(Saved data entries)
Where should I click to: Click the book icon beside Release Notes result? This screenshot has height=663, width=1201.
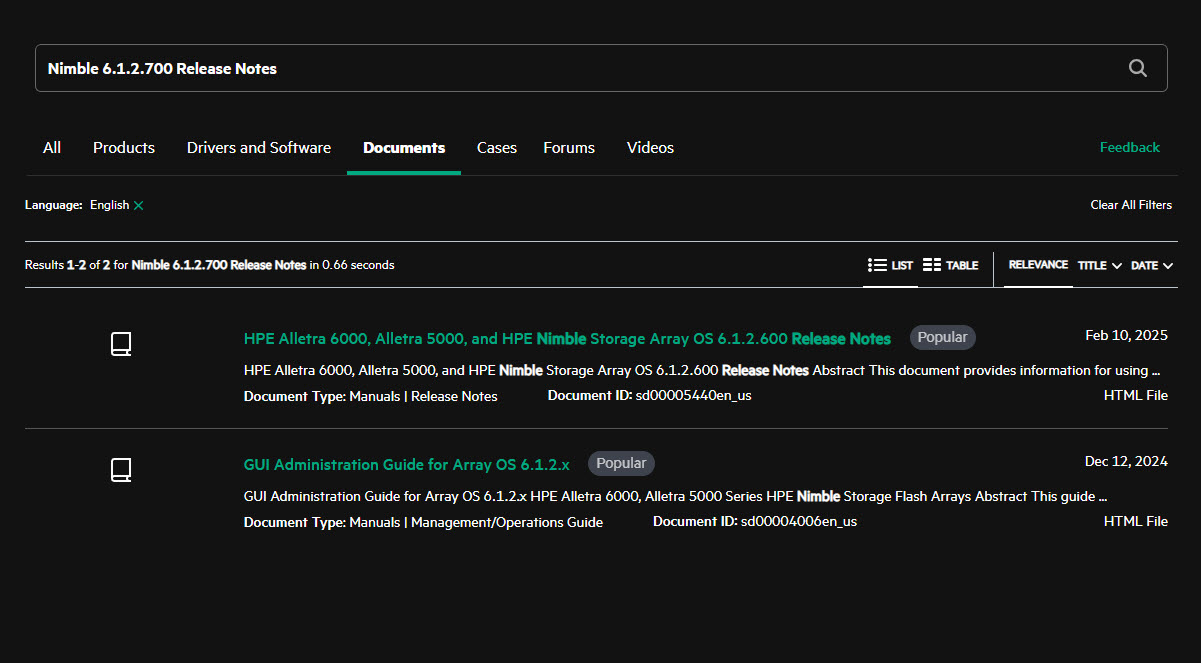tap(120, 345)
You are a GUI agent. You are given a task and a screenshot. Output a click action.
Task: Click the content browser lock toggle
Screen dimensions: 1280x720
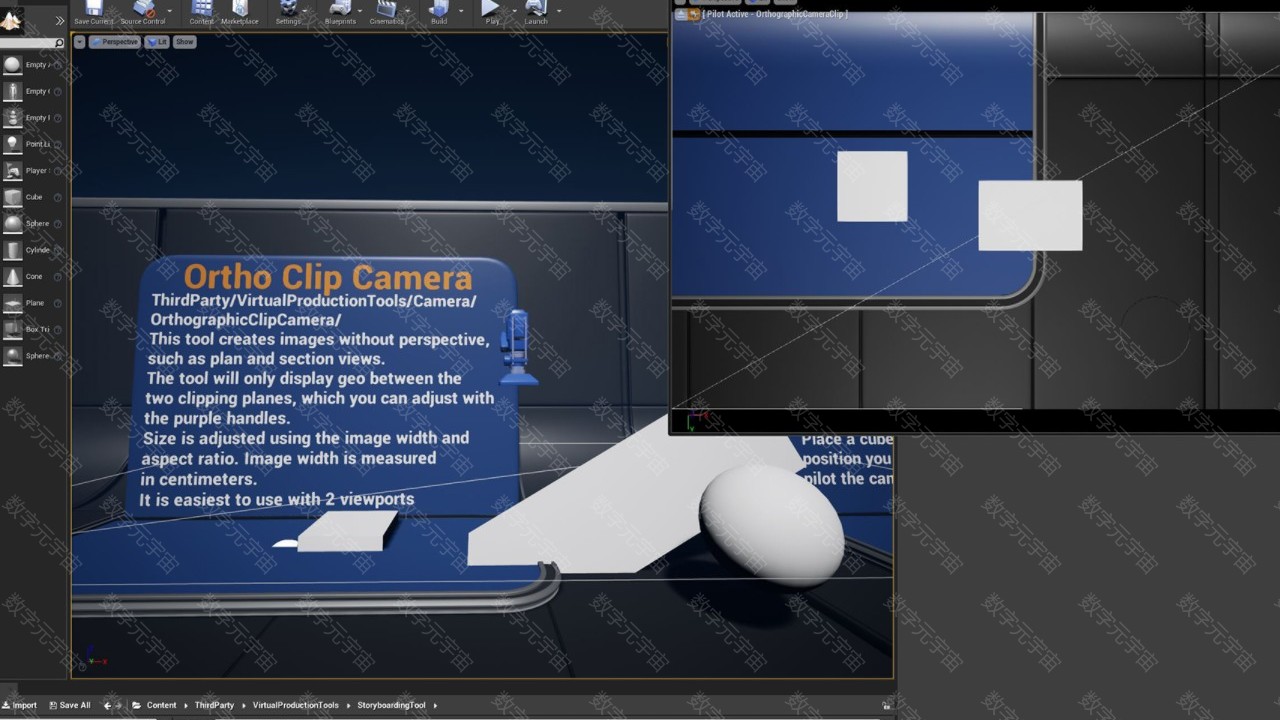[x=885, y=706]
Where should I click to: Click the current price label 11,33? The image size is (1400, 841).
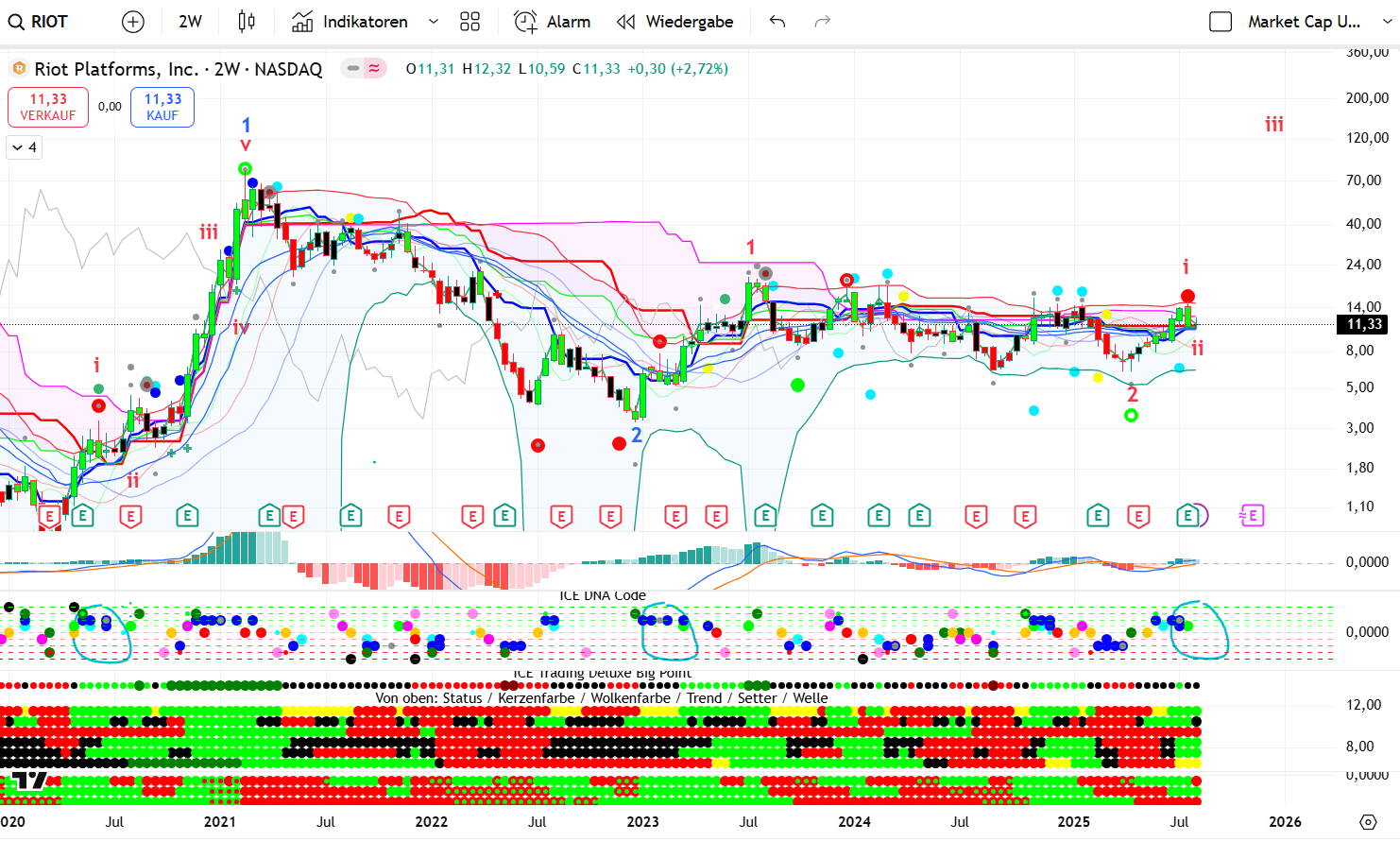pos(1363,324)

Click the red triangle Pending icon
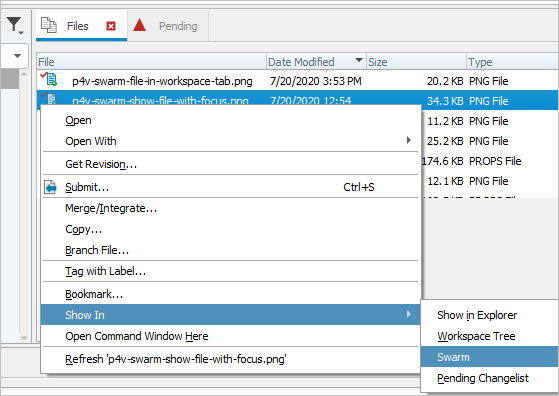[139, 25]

* **TASK PROMPT**
Please write out every entry exactly, but skip the pictures.

* **COMPLETED TASK**
Where should I click to: Click the book icon beside Release Notes result? This screenshot has height=663, width=1201.
tap(120, 345)
You are a GUI agent. You are given a task and a screenshot. Output a click action.
Task: Click the content browser lock toggle
Screen dimensions: 1280x720
[x=885, y=706]
Where should I click to: Click the current price label 11,33? The image size is (1400, 841).
pos(1363,324)

Click the red triangle Pending icon
[139, 25]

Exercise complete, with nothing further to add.